Challenges: CenturyLink lags behind in storage encryption, container support, and identity and access management features in the console such as Active Directory integration and user bulk import, according to Forrester. The company is also playing catch-up around guest OS security features such as file integrity monitoring and anti-malware.

Contender: Rackspace

Current Offering: 1.82 (out of 5)

Strategy: 2 (out of 5)

Market Presence: 2.4 (out of 5)

The Windcrest, Texas-based company received perfect scores in the Canada and U.S. presence and Central and South America presence categories, according to Forrester.

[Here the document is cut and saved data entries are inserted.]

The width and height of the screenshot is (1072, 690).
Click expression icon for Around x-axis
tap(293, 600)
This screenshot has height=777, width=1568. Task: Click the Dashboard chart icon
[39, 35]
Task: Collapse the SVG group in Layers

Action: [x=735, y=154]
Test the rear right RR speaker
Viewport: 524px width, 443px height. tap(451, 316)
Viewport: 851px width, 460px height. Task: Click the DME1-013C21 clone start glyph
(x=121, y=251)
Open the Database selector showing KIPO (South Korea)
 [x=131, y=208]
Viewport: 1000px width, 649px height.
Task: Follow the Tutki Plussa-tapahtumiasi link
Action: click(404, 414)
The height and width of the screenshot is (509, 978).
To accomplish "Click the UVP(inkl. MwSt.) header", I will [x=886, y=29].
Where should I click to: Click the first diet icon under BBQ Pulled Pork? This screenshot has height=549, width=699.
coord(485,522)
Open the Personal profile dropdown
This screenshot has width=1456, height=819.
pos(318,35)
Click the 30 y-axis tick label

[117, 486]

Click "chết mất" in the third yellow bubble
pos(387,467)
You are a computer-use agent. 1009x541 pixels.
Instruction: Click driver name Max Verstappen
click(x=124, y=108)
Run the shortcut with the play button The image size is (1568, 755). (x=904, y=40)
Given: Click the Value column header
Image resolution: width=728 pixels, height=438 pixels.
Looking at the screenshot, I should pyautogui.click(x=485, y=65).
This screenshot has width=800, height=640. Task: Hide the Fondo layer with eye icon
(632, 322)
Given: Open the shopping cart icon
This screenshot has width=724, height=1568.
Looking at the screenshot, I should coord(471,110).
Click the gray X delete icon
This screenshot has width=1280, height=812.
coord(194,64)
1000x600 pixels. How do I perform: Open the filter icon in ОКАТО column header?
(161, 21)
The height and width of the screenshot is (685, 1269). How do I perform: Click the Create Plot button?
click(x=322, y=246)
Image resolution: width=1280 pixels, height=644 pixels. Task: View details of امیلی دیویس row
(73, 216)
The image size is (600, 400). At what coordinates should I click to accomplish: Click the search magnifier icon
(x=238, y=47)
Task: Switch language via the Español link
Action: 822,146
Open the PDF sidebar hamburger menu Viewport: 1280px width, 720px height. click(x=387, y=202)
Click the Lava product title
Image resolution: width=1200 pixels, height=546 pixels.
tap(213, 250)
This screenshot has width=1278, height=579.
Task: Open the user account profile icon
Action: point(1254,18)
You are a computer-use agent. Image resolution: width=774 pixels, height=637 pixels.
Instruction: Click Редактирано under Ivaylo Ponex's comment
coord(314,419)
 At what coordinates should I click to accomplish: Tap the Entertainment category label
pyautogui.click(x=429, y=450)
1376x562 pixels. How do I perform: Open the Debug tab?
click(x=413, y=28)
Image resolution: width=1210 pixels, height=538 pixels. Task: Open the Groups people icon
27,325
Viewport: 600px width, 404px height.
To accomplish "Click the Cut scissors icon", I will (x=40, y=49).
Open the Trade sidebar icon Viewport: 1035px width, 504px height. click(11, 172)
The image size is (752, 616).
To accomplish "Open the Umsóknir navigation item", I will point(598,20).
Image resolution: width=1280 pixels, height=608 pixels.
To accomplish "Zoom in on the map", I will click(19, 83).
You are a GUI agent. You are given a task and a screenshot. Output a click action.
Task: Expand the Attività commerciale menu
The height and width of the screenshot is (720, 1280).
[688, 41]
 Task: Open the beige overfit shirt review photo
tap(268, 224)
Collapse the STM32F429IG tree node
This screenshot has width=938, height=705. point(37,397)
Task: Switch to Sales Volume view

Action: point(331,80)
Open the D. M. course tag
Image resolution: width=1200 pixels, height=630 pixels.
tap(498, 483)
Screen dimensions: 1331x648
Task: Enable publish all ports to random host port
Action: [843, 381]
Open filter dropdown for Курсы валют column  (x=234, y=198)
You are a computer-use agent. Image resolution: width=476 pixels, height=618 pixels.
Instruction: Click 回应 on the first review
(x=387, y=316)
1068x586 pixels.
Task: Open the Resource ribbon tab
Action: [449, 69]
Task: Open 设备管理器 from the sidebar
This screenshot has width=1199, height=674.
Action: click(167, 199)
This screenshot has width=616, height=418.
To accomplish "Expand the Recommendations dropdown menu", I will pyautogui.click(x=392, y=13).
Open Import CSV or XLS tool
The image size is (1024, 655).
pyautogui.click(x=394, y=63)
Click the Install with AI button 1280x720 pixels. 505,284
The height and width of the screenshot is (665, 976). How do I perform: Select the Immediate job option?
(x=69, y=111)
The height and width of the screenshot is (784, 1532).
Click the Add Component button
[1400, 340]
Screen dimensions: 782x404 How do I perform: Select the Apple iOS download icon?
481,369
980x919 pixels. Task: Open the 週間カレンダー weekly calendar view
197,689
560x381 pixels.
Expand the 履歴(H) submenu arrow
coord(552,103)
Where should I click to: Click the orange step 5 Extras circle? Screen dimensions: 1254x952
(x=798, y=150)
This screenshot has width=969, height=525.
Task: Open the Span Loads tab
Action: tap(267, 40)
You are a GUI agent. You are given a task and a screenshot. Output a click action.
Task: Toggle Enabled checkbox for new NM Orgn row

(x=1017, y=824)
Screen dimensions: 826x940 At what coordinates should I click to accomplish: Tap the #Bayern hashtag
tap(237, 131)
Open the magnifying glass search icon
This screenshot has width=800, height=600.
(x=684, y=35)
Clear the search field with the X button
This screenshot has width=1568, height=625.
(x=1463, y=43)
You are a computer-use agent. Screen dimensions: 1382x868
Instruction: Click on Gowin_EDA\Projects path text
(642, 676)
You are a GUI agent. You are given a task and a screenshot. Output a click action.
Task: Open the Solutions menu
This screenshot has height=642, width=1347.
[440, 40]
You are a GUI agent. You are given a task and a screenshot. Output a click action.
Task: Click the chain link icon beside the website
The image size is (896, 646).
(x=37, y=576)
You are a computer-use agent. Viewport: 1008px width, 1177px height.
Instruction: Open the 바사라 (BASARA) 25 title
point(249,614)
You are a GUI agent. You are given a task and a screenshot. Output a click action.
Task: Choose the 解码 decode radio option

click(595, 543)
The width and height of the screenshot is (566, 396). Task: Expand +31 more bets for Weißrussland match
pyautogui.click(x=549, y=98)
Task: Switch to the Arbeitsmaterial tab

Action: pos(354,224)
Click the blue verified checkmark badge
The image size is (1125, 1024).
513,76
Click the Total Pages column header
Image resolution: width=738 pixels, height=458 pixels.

Rackspace's lowest scores – 1 out of 5 – came in categories such a: data centers; certifications and attestations; OS and container security; network security; identity and access management plans; security logging and auditing plans; and machine-learning plans, Forrester said.

Rackspace

Assets: Rackspace's offering supports its own Carina container management system and has hooks for linking into Azure identity and access management, according to Forrester. The policy management APIs and scalability of the platform are noteworthy, Forrester said.

Challenges: Cloud hardware security module public cloud platform native security policy setup and management are hard, according to Forrester. Rackspace's RFP responses are difficult to evaluate, Forrester said, and the vendor does not easily share future road map plans with its customers.